(STATED TASK): Pull every row below out word for word, and leave the pictures out of your answer.

[Element and text position data]
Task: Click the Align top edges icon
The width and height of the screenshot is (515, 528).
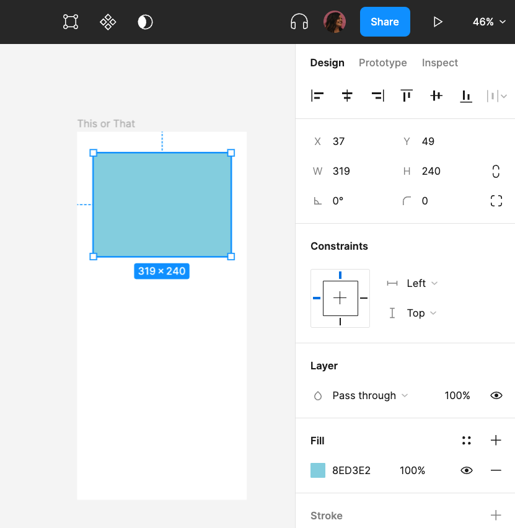Action: [x=407, y=95]
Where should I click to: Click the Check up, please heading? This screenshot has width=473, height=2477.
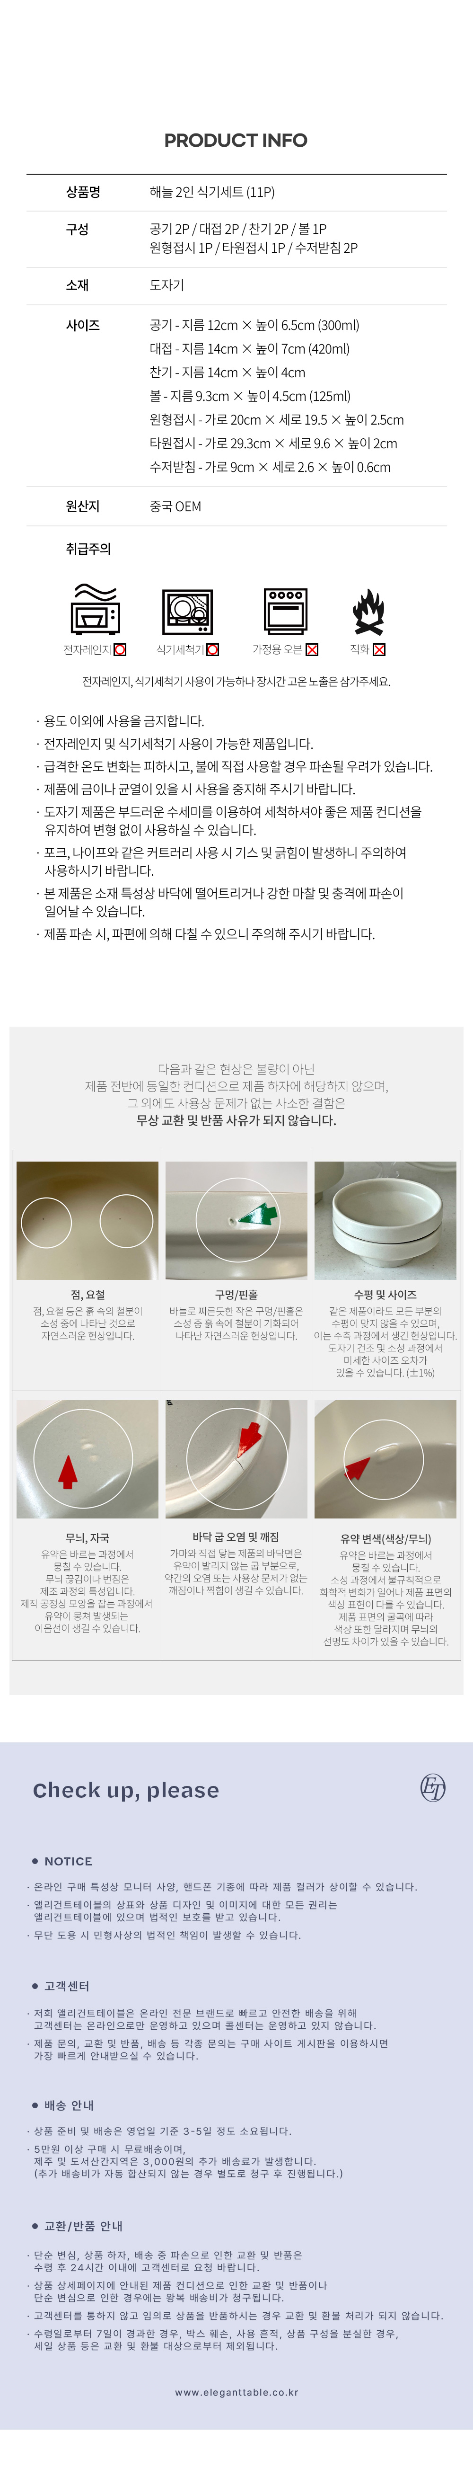tap(126, 1789)
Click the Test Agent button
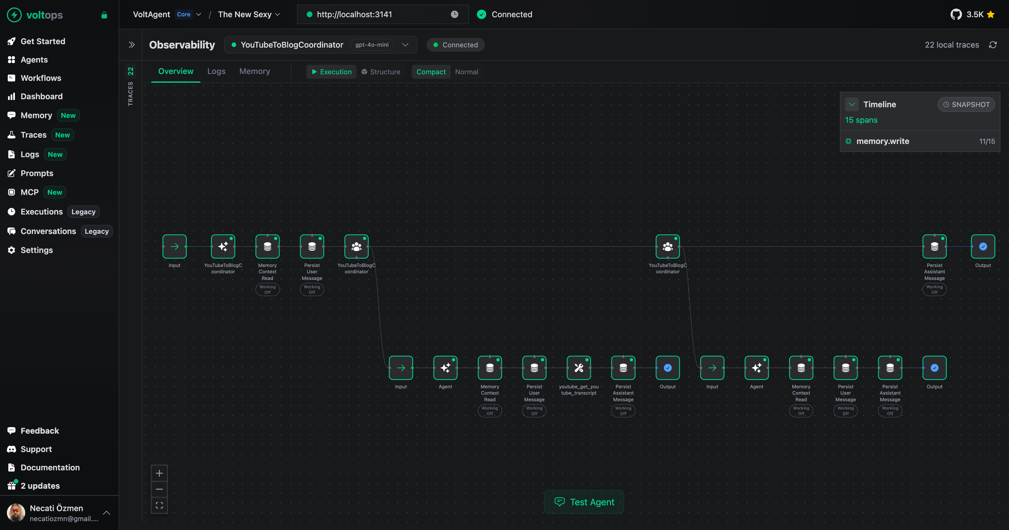This screenshot has height=530, width=1009. coord(584,502)
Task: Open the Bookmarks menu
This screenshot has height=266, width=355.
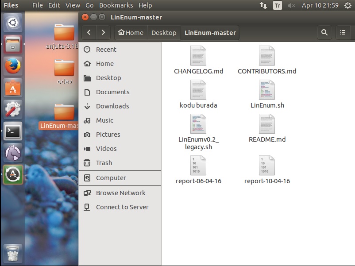Action: pos(116,5)
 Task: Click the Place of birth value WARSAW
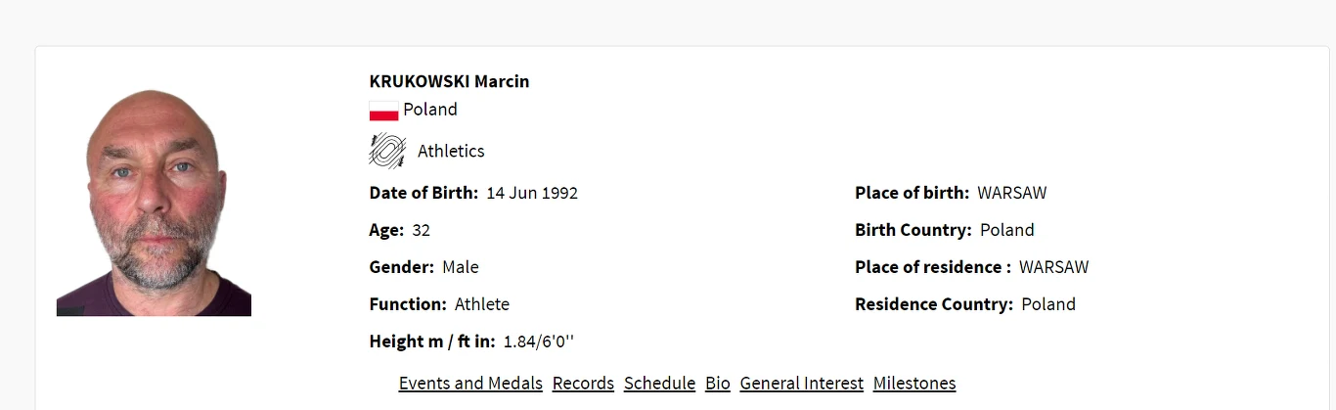click(x=1012, y=193)
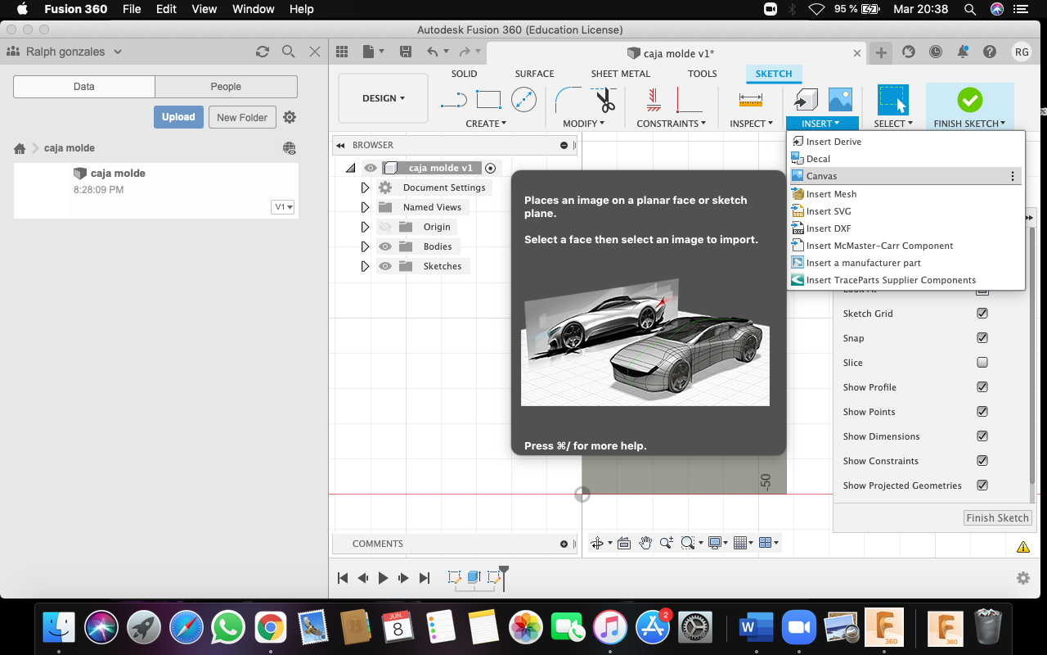The height and width of the screenshot is (655, 1047).
Task: Open the DESIGN workspace dropdown
Action: (x=383, y=98)
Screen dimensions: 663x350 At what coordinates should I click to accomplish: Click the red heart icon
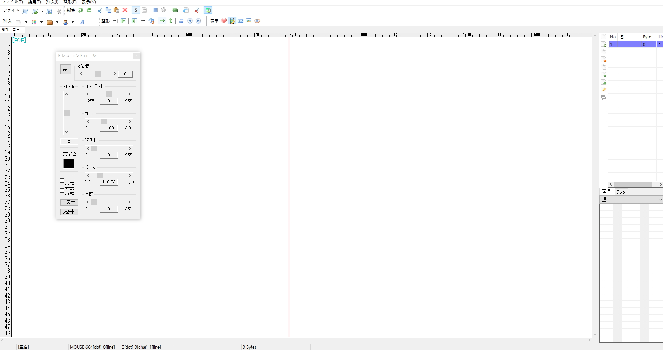click(x=224, y=21)
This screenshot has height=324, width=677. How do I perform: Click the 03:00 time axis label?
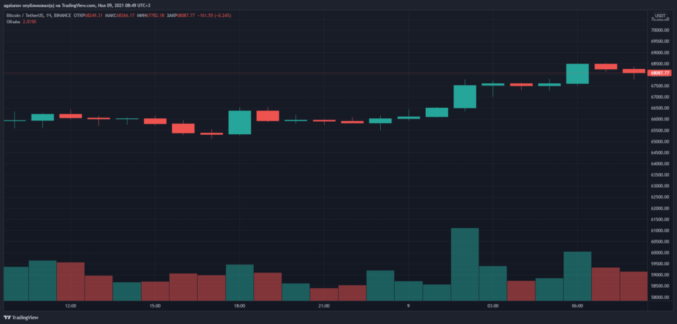point(493,306)
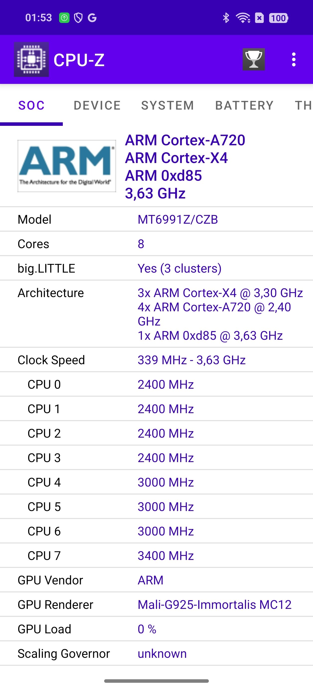313x689 pixels.
Task: Tap the Model MT6991Z/CZB row
Action: click(x=157, y=219)
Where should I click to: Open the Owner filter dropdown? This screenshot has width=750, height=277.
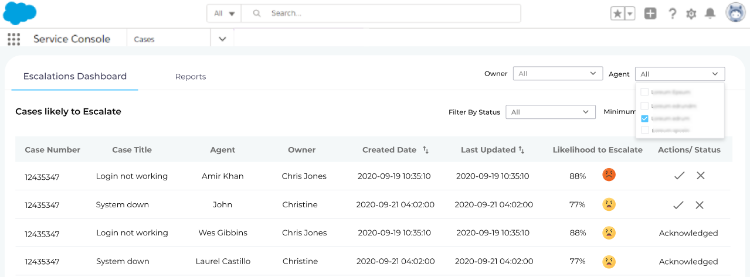(x=557, y=74)
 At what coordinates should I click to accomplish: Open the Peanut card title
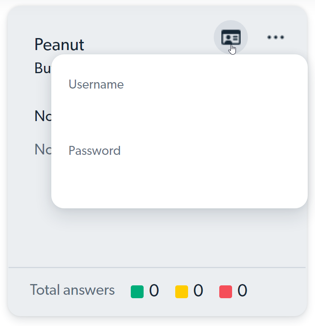coord(59,44)
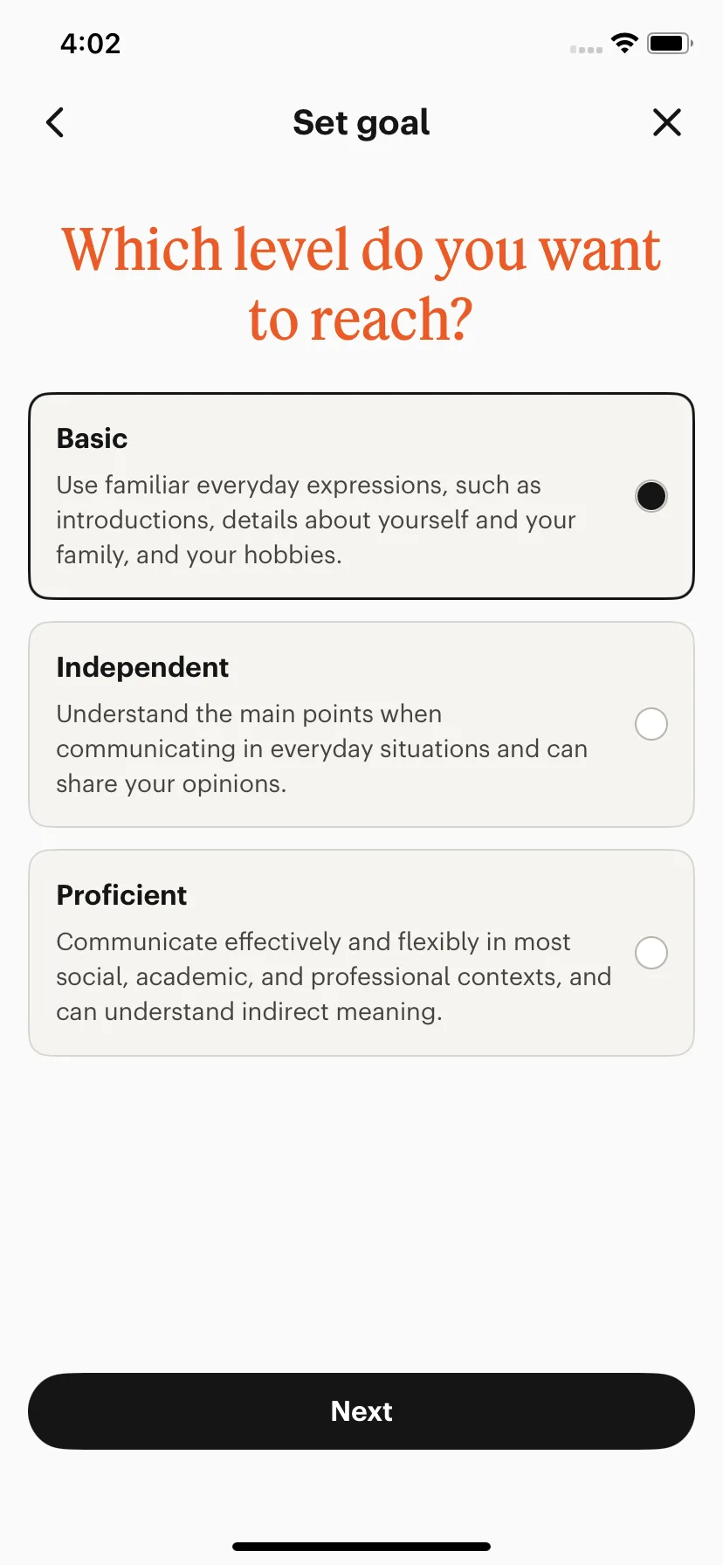Tap the Independent level title
Viewport: 723px width, 1565px height.
pyautogui.click(x=142, y=667)
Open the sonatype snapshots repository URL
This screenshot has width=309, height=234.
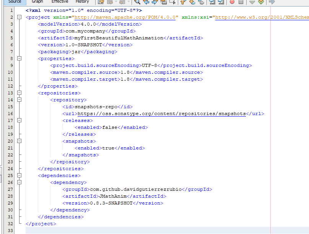pos(161,114)
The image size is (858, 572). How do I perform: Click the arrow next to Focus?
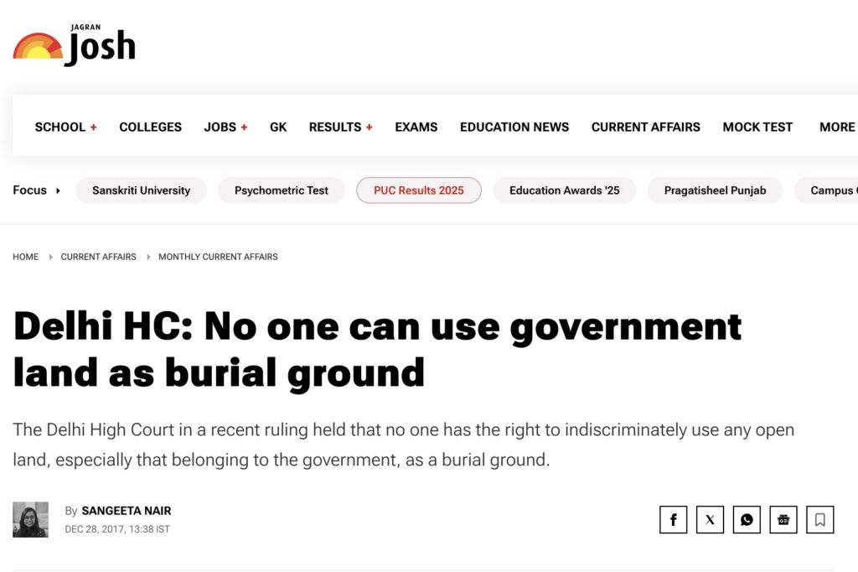pos(58,190)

(ANSWER FOR THE TASK):
Task: Click the Align top edges icon
The width and height of the screenshot is (515, 528).
Action: [x=407, y=95]
Where should I click to: Click the Check up, please heading? This screenshot has width=473, height=2477.
tap(126, 1789)
Click the Test Agent button
This screenshot has height=530, width=1009. coord(584,502)
Task: Open the Bookmarks menu
This screenshot has height=266, width=355.
Action: pos(116,5)
 Task: Click the Place of birth value WARSAW
click(x=1012, y=193)
The height and width of the screenshot is (655, 1047).
Task: Open the DESIGN workspace dropdown
Action: (x=383, y=98)
Screen dimensions: 663x350 At what coordinates should I click to accomplish: Click the red heart icon
click(x=224, y=21)
This screenshot has height=324, width=677. How do I perform: Click the 03:00 time axis label?
point(493,306)
313x689 pixels.
Task: Tap the Model MT6991Z/CZB row
Action: click(x=157, y=219)
Where should I click to: Open the Owner filter dropdown? This screenshot has width=750, height=277.
(x=557, y=74)
 At what coordinates should I click to accomplish: Open the Peanut card title
coord(59,44)
Tap the Independent level title
Viewport: 723px width, 1565px height.
pyautogui.click(x=142, y=667)
Open the sonatype snapshots repository URL
This screenshot has width=309, height=234.
pos(161,114)
The image size is (858, 572). How do I perform: Click the arrow next to Focus?
pos(58,190)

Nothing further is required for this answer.